▶ **YOUR TASK**: Copy these records line by line, keeping every line the same as it appears.

▶ **DATASET CONTENT**:
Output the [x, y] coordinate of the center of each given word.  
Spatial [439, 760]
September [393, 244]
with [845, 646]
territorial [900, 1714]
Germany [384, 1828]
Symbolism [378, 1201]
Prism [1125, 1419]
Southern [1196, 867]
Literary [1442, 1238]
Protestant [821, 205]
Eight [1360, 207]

▶ **EXERCISE ANSWER**:
Output the [x, y] coordinate of the center of each given word.  
Spatial [439, 760]
September [393, 244]
with [845, 646]
territorial [900, 1714]
Germany [384, 1828]
Symbolism [378, 1201]
Prism [1125, 1419]
Southern [1196, 867]
Literary [1442, 1238]
Protestant [821, 205]
Eight [1360, 207]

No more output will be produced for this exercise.